## Required work
If a record below holds a picture, drop the picture and restate everything else word for word.

## Data for processing

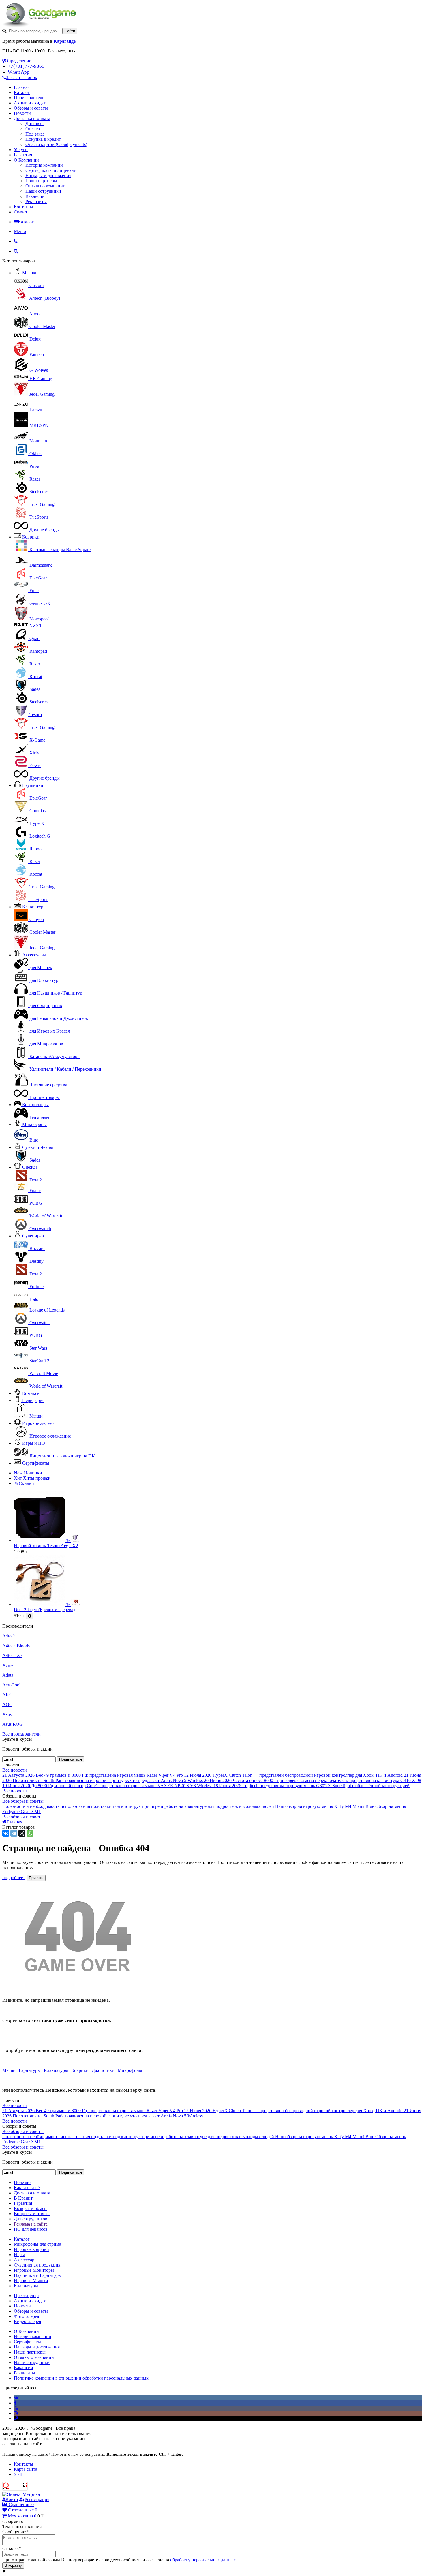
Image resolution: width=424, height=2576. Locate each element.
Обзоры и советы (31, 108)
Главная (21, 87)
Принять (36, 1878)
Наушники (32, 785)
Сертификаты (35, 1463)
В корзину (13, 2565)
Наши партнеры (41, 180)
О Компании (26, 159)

## Expected answer
Image resolution: width=424, height=2576. Locate each element.
Обзоры и советы (31, 108)
Главная (21, 87)
Принять (36, 1878)
Наушники (32, 785)
Сертификаты (35, 1463)
В корзину (13, 2565)
Наши партнеры (41, 180)
О Компании (26, 159)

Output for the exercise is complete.